### What you will do
How many lines of these entries include the string "Мужчина"? State the number alone.

^^^^^^^^^^^^^^^^

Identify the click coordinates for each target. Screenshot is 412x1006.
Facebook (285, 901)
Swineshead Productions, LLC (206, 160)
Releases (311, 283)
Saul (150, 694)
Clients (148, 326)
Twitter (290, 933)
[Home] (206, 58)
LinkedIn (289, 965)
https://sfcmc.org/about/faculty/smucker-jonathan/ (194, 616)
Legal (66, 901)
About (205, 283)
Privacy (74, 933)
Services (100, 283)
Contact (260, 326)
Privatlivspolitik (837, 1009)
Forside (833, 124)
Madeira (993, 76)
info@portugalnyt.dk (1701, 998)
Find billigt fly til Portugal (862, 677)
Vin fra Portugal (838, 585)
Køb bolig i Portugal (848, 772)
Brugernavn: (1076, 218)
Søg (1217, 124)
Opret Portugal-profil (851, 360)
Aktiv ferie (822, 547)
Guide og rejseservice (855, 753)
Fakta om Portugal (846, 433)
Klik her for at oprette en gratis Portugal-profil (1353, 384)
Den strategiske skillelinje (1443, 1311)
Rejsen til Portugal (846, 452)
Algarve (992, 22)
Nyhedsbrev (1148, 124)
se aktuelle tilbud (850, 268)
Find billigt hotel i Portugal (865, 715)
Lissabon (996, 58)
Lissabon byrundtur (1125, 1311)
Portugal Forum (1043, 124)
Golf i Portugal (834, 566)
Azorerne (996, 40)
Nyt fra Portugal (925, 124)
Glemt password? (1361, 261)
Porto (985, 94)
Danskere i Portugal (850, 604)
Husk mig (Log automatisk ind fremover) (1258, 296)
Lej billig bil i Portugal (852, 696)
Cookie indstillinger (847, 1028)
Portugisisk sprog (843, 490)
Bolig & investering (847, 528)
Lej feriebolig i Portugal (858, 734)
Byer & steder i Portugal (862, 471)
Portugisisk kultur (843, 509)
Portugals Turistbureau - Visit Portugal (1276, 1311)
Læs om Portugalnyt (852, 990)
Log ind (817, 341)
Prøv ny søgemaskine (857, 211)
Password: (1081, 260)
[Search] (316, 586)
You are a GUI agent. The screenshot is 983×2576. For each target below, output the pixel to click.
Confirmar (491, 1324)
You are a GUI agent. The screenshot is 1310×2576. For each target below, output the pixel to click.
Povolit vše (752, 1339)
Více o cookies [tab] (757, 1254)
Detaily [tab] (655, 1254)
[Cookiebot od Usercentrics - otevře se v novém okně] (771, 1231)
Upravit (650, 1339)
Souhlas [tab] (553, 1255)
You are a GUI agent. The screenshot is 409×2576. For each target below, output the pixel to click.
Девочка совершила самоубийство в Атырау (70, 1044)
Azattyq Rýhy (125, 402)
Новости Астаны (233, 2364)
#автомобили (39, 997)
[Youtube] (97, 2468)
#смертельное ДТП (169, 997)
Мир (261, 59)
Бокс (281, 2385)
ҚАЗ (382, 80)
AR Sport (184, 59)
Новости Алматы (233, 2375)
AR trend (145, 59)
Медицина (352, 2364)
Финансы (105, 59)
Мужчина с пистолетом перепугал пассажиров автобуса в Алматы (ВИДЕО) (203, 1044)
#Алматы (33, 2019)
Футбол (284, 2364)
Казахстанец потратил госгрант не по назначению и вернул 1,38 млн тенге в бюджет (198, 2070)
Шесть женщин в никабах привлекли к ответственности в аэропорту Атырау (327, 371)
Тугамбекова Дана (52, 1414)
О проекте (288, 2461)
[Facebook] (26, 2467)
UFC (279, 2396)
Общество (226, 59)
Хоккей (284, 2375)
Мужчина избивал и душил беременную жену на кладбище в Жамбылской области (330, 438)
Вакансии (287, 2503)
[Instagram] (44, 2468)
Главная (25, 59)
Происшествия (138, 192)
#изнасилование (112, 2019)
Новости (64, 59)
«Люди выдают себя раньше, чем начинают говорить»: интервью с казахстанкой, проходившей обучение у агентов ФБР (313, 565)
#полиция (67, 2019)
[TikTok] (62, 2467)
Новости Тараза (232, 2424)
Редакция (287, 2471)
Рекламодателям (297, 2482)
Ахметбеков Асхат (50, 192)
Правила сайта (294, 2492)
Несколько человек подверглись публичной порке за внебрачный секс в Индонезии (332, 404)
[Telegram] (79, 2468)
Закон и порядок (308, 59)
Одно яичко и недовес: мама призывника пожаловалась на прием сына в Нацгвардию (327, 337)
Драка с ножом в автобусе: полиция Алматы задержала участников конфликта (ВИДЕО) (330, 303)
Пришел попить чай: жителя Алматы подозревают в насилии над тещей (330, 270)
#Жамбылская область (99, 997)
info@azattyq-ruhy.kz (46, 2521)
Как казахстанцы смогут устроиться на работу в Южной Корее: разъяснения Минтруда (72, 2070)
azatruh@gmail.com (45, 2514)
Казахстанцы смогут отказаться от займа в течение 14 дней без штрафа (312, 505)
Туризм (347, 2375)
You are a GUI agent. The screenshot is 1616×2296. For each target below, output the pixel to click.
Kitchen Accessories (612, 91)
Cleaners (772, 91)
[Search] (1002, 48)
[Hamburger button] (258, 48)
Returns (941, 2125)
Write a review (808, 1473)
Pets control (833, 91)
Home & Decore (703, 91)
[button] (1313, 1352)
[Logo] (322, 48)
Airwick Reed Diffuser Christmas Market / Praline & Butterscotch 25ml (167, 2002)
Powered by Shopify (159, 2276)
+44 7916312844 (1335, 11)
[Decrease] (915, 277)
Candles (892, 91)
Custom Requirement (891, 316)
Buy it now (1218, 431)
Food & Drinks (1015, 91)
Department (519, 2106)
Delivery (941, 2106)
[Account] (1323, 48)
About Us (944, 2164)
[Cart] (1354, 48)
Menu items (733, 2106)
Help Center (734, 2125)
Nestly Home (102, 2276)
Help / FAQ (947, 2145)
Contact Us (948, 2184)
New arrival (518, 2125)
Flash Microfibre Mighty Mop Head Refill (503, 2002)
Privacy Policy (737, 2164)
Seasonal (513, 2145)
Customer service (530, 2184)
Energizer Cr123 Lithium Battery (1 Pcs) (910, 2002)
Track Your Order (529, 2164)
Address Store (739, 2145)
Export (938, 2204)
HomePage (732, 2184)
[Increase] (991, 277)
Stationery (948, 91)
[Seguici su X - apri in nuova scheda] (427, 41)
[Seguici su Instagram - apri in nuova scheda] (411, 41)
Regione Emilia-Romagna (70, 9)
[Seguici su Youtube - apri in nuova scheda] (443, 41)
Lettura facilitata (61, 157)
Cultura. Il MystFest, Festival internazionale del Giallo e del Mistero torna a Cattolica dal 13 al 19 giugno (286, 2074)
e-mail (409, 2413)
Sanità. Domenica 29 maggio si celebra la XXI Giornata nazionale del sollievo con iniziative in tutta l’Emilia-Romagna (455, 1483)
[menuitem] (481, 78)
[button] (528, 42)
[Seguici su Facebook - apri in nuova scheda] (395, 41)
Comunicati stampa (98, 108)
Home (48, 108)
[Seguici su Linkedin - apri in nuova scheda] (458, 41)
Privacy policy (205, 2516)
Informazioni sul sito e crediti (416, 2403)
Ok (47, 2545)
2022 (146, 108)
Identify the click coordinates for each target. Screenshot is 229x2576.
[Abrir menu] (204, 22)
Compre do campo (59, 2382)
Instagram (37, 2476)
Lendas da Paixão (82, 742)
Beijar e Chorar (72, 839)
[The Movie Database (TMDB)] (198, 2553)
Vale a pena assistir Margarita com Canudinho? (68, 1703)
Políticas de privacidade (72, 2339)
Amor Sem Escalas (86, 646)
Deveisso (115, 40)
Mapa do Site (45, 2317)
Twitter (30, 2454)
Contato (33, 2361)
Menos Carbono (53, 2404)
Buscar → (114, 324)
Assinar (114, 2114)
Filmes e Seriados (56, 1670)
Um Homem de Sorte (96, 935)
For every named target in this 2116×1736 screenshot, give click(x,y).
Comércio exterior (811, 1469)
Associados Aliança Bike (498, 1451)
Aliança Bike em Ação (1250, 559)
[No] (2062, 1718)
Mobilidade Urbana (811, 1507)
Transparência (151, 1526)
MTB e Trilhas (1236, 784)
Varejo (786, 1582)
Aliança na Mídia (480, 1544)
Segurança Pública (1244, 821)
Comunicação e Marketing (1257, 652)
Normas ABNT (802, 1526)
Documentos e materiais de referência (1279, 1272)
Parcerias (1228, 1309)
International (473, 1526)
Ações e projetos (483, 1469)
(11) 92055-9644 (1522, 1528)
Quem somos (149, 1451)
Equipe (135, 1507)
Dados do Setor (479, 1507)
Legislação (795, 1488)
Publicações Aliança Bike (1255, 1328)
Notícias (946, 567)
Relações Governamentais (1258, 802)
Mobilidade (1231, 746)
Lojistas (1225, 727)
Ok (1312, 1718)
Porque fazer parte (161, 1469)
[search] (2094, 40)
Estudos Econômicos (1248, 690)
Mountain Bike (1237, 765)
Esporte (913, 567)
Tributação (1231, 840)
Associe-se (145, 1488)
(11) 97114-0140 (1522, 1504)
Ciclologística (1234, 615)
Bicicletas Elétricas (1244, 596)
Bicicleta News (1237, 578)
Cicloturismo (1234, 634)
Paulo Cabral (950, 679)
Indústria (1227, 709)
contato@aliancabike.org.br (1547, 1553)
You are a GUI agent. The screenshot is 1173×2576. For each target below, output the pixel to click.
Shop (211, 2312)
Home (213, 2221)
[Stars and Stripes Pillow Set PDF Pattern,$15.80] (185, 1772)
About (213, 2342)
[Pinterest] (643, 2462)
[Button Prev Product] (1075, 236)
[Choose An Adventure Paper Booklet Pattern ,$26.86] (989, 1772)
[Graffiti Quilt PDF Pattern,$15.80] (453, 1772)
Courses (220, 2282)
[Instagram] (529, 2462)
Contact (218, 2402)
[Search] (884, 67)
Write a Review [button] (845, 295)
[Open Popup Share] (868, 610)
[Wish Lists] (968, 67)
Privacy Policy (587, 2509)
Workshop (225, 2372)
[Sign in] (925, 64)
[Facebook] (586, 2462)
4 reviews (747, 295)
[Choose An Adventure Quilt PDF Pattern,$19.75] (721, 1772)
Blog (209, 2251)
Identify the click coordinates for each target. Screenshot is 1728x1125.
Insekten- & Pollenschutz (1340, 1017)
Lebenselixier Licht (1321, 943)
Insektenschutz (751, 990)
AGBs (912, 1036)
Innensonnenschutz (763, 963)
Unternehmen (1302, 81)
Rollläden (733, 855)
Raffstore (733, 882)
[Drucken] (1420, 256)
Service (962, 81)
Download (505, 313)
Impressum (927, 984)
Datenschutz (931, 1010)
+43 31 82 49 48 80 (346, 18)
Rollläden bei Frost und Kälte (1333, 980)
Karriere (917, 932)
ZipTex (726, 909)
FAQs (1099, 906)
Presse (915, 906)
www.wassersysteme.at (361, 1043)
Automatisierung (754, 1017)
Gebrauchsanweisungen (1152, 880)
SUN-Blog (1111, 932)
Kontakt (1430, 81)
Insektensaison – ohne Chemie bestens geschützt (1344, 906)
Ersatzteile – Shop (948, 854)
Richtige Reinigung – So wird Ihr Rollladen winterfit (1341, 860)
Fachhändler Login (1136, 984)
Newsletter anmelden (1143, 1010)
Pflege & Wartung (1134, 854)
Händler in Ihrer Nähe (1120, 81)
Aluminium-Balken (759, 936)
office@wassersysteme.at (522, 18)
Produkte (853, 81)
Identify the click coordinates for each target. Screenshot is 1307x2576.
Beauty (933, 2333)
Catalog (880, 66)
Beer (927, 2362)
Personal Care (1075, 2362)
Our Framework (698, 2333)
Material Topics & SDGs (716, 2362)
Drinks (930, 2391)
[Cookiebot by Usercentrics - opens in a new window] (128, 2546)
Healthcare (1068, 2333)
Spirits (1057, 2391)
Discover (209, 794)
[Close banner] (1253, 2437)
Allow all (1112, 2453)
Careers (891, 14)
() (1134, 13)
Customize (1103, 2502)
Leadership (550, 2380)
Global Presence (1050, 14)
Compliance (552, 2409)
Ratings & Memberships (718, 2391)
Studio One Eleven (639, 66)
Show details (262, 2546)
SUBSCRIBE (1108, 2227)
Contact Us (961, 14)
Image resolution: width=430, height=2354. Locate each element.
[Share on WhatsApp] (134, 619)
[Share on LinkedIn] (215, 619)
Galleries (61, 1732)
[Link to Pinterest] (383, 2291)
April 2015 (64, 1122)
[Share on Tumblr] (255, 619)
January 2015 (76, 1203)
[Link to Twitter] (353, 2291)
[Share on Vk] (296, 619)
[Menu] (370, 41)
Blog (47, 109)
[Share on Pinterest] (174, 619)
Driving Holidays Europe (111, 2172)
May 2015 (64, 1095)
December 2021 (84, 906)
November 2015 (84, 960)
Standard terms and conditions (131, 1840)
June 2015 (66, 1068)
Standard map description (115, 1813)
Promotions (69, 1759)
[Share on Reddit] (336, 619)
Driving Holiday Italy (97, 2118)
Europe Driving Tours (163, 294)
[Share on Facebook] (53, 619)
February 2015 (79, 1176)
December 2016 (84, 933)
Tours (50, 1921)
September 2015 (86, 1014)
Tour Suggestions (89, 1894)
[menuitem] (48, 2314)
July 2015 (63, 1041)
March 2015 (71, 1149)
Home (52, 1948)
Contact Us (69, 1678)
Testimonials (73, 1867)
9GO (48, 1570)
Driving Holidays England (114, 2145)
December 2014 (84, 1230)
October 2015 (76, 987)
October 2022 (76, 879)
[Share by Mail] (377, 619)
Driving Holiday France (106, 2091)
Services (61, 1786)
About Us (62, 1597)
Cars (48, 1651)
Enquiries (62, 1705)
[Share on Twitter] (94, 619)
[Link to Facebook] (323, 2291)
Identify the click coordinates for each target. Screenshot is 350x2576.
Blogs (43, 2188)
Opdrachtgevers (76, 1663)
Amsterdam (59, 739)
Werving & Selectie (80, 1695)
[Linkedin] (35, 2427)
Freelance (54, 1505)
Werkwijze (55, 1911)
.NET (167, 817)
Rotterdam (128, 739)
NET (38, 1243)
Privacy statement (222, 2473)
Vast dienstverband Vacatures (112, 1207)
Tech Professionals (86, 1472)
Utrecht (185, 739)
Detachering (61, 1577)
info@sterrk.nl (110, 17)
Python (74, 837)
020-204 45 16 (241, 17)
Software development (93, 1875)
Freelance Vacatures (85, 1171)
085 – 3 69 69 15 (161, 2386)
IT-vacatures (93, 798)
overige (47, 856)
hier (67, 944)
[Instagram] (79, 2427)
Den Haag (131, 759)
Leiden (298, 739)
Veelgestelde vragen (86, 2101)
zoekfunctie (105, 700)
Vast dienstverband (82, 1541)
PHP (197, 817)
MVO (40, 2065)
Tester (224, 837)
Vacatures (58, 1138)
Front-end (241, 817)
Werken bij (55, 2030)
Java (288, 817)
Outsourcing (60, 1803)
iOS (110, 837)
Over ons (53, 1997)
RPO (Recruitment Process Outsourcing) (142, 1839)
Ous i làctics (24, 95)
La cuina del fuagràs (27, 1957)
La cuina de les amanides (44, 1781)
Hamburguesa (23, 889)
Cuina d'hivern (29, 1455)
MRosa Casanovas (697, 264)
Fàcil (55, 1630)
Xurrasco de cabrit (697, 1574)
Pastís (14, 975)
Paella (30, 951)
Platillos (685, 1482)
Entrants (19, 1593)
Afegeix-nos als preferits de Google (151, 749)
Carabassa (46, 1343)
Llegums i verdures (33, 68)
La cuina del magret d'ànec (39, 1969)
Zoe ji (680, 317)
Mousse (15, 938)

^^^^^^^^^^^^^^^^

### Output below
2